The larger concern, however, was always how Bloober was going to approach over-the-shoulder gameplay, much less combat. The original Silent Hill 2’s combat has been both defended and criticized with vigor from both sides of the Silent Hill community, with one side defending it for reinforcing how tense the atmosphere should be and how it doesn’t represent action tropes that a Resident Evil would have, and one side criticizing it for being too elementary with James Sunderland and his foes trading unsatisfying blows.

The
Silent Hill 2
remake does lean heavily on action after all, but because combat is kept basic in its mechanics it has been received well—no flashy combos like in
Silent Hill: Homecoming
, and no superfluous inventory of miscellaneous items and appliances like in
Silent Hill: Origins
.


That said, Bloober surprised players with a faithful adaptation that explored themes and characters a little differently and almost every change, big or small, seems to be met with positivity. Silent Hill 2’s remake may not have made the nominations list for Game of the Year, and yet it’s tough to dispute how influential it will likely be for horror games going forward.
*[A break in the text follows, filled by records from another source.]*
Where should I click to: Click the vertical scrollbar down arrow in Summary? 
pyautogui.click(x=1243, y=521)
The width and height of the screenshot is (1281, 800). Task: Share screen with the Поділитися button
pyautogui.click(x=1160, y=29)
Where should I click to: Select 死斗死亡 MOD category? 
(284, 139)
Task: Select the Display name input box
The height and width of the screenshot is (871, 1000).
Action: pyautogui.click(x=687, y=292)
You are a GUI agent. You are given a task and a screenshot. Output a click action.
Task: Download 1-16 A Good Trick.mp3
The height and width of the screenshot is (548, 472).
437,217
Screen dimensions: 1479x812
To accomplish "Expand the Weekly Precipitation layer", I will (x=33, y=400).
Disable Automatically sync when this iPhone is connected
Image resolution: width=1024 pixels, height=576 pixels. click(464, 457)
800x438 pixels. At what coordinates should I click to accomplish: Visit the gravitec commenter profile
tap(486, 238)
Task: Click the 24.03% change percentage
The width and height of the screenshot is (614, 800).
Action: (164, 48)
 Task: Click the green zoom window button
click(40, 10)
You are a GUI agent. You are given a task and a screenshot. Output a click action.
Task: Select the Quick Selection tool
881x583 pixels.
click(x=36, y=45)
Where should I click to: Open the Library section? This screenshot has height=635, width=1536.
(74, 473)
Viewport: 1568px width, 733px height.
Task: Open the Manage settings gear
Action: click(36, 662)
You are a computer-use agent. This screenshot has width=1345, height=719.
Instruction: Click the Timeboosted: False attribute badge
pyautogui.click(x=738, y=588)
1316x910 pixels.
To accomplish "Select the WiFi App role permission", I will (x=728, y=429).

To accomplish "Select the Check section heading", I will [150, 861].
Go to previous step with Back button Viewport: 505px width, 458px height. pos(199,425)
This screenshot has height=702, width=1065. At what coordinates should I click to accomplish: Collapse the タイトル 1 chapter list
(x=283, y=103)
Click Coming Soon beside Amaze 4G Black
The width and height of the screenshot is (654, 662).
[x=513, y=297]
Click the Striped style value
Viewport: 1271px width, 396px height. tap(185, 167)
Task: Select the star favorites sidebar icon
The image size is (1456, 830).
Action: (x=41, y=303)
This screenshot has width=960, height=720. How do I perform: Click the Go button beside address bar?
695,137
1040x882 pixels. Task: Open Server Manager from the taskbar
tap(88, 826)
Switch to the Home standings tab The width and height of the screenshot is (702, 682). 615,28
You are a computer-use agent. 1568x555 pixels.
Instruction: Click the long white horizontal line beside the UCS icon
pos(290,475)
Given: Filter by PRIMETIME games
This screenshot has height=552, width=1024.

Bloober’s Silent Hill 2 Remake Puts Even More Pressure on Cronos: The New Dawn to Do Well

Bloober could’ve decided to hop back to its bread and butter with another bare-bones first-person horror game, but it has earned itself a ton of goodwill that will at least carry over into Cronos: The New Dawn with many more eyes on it than there might have been if the Silent Hill 2 remake received a sour reception. Cronos: The New Dawn’s science-fiction atmosphere looks unlike anything Bloober has put out before, to be fair, and its cinematic trailer is cryptic enough to ask enough questions without answering anything.


Gameplay was teased with a tiny snippet and official screenshots revealing Cronos: The New Dawn will be a third-person shooter, and it can only be presumed that this was decided on as a result of everything Bloober has learned working on Silent Hill 2’s remake. That’s not to say that Cronos: The New Dawn is guaranteed to play similarly to Silent Hill 2’s remake, but with both games being developed so closely together it would be alarming if a lot of features or gimmicks weren’t adopted from one to the other.

Regardless, Cronos: The New Dawn’s biggest challenge will be delivering an original narrative as it didn’t need to do so with Silent Hill 2, and the hope is that it can stick that landing and contribute something refreshing and meaningful to the horror genre. Bloober has shown enormous potential now with what it can achieve with a third-person survival horror game, but how it fares with its own IP will be another question entirely.